New York's Luck Index sits at -61, and three AL East-adjacent clubs aren't far behind.

The standings say the Mets are a certain kind of team. The underlying numbers say they are a very different one. New York's Luck Index has cratered to -61, the most extreme negative reading in Major League Baseball, meaning no club in the sport has been punished more by the variance between what they've earned and what they've received. The gap between their expected win total and actual record sits at 1.80 wins below where the run differential, sequencing, and bullpen leverage numbers suggest they should be. That is a lot of baseball left on the table by late June.

The question, as always, is not whether these gaps exist. They plainly do. The question is how quickly the market notices.

Due a Correction

The Mets own that cursed luck score of -61, driven largely by an abysmal record in one-run games and a cluster of losses where they held late leads. Their run environment tells a meaningfully better story than their place in the NL East. Teams carrying a negative luckscore of this magnitude in late June have historically seen significant correction over the following 30 to 40 games, as sequencing noise fades and true talent reasserts itself. The lines on Mets games may still reflect the record more than the process.

The Tigers are sitting at a Luck Index of -46 with an xPoints gap of -6.40, the largest raw expected-win shortfall of anyone on this list. Detroit's pitching staff, by component metrics, has been considerably better than its win-loss record implies. Their bullpen has been torched by timing rather than talent, surrendering runs in precisely the moments that flip outcomes. Variance like this typically regresses, and -6.40 expected wins is a number that demands attention even from casual observers.

The Red Sox round out the unlucky trio at -33 with an xPoints gap of -6.00. Boston's offense has generated run expectancy at a pace well above what has actually crossed the plate in high-leverage situations. Their RISP numbers, when you strip away the sequencing, look like a team that should be comfortably over .500. The market is pricing in the record. The data prices in something else entirely.

Living on Borrowed Luck

The Rays have been the beneficiaries of baseball's most favorable variance, carrying a Luck Index of 51 and an xPoints gap of +4.90. Tampa Bay's underlying run prevention numbers are solid but not nearly as dominant as their record suggests. They've won a disproportionate share of close games, and their bullpen has stranded runners at a rate that historically does not sustain. Bookmakers tend to be slow to adjust when a small-market club outperforms expectations, which can leave value sitting in plain sight.

The Cardinals sit at a Luck Index of 34 with an xPoints gap of +2.90. St. Louis has benefited from favorable sequencing on offense and a schedule that front-loaded weaker opponents. The underlying quality is fine. The record just says "fine" a little louder than it should.

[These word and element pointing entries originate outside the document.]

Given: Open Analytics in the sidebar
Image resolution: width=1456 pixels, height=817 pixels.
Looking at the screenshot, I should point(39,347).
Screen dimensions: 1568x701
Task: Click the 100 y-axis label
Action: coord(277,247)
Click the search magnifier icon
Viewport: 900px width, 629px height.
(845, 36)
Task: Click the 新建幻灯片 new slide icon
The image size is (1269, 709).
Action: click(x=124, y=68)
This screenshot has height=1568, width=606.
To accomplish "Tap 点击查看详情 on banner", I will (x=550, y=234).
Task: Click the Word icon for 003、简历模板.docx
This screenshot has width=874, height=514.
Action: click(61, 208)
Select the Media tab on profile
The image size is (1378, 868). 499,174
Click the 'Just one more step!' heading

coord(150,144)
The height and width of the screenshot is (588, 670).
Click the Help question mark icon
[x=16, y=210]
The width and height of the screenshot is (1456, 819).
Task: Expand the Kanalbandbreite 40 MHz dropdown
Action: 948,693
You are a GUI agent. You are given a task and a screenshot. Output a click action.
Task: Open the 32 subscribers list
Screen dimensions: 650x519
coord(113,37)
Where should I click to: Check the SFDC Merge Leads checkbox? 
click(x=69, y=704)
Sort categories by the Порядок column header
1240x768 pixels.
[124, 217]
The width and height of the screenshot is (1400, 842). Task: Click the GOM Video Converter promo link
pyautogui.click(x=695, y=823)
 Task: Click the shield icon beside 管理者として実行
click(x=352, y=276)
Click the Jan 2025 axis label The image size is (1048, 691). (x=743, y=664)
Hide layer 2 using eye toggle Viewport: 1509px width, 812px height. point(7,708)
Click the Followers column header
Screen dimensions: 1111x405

The Marlins post a Luck Index of 28 and an xPoints gap of +1.30. Miami's positive variance is the smallest on this list, but it is notable for a roster that most projection systems pegged near the bottom of the NL East. A correction here doesn't necessarily mean a collapse, but it does mean the current trajectory flatters a thin roster.

The Regression Window

In baseball, luck-driven gaps of this size tend to close over roughly 30 to 50 games, a window that maps neatly onto the stretch from late June through early August. The sport's 162-game schedule is long enough that sequencing noise gets ironed out more reliably than in any other major North American league. A team sitting six expected wins below its actual total in late June is almost never still sitting there by September.

That doesn't mean every correction happens on a predictable schedule. It means the data has an opinion, and the standings haven't caught up yet.

What you do with that information is, as always, your business.